--- START ---

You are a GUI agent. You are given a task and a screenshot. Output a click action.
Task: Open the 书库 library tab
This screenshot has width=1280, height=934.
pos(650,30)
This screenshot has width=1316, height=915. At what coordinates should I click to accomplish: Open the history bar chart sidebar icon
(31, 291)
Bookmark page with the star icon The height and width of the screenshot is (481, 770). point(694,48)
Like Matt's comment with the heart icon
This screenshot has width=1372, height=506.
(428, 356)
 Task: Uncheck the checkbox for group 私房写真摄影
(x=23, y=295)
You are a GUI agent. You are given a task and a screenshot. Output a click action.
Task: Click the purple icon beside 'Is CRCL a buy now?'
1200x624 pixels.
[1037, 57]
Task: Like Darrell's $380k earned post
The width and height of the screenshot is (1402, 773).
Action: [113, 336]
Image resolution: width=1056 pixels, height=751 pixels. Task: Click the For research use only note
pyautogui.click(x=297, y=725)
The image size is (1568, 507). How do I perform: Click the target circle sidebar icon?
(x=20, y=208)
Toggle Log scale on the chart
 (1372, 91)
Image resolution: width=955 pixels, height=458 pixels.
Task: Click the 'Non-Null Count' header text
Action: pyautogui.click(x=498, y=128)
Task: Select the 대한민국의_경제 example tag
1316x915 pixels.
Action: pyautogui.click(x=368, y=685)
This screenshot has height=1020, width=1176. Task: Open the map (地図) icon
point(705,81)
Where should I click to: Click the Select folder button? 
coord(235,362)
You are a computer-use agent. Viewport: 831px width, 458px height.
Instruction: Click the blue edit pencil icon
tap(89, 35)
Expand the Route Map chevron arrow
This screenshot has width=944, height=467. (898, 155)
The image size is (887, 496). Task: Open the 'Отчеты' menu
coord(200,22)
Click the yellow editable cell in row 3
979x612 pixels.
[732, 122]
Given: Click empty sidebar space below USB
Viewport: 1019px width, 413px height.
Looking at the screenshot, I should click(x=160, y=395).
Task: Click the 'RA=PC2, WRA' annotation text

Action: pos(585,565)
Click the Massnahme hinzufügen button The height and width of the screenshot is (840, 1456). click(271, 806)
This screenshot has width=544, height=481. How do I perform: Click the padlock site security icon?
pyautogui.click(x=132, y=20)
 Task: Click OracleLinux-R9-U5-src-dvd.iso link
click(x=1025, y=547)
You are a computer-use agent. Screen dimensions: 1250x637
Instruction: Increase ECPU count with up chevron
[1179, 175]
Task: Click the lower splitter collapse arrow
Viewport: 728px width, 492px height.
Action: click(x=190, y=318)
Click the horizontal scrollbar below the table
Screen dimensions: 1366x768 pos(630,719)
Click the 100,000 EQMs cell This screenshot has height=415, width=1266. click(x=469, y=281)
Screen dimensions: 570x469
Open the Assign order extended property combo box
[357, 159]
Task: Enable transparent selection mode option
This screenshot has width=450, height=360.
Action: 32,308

--- END ---

Reproduce the preceding records exactly and completely.

You are a GUI agent. You are given a task and a screenshot. Output a click action.
Task: Open the 书库 library tab
This screenshot has width=1280, height=934.
pos(650,30)
This screenshot has width=1316, height=915. At what coordinates should I click to accomplish: Open the history bar chart sidebar icon
(31, 291)
Bookmark page with the star icon The height and width of the screenshot is (481, 770). point(694,48)
Like Matt's comment with the heart icon
This screenshot has width=1372, height=506.
(428, 356)
 Task: Uncheck the checkbox for group 私房写真摄影
(x=23, y=295)
You are a GUI agent. You are given a task and a screenshot. Output a click action.
Task: Click the purple icon beside 'Is CRCL a buy now?'
1200x624 pixels.
[1037, 57]
Task: Like Darrell's $380k earned post
The width and height of the screenshot is (1402, 773).
Action: [113, 336]
Image resolution: width=1056 pixels, height=751 pixels. Task: Click the For research use only note
pyautogui.click(x=297, y=725)
The image size is (1568, 507). How do I perform: Click the target circle sidebar icon?
(x=20, y=208)
Toggle Log scale on the chart
 (1372, 91)
Image resolution: width=955 pixels, height=458 pixels.
Task: Click the 'Non-Null Count' header text
Action: pyautogui.click(x=498, y=128)
Task: Select the 대한민국의_경제 example tag
1316x915 pixels.
Action: pyautogui.click(x=368, y=685)
This screenshot has height=1020, width=1176. Task: Open the map (地図) icon
point(705,81)
Where should I click to: Click the Select folder button? 
coord(235,362)
You are a computer-use agent. Viewport: 831px width, 458px height.
Instruction: Click the blue edit pencil icon
tap(89, 35)
Expand the Route Map chevron arrow
This screenshot has width=944, height=467. (898, 155)
The image size is (887, 496). Task: Open the 'Отчеты' menu
coord(200,22)
Click the yellow editable cell in row 3
979x612 pixels.
[732, 122]
Given: Click empty sidebar space below USB
Viewport: 1019px width, 413px height.
Looking at the screenshot, I should click(x=160, y=395).
Task: Click the 'RA=PC2, WRA' annotation text

Action: pos(585,565)
Click the Massnahme hinzufügen button The height and width of the screenshot is (840, 1456). click(271, 806)
This screenshot has width=544, height=481. How do I perform: Click the padlock site security icon?
pyautogui.click(x=132, y=20)
 Task: Click OracleLinux-R9-U5-src-dvd.iso link
click(x=1025, y=547)
You are a computer-use agent. Screen dimensions: 1250x637
Instruction: Increase ECPU count with up chevron
[1179, 175]
Task: Click the lower splitter collapse arrow
Viewport: 728px width, 492px height.
Action: click(x=190, y=318)
Click the horizontal scrollbar below the table
Screen dimensions: 1366x768 pos(630,719)
Click the 100,000 EQMs cell This screenshot has height=415, width=1266. click(x=469, y=281)
Screen dimensions: 570x469
Open the Assign order extended property combo box
[357, 159]
Task: Enable transparent selection mode option
This screenshot has width=450, height=360.
Action: 32,308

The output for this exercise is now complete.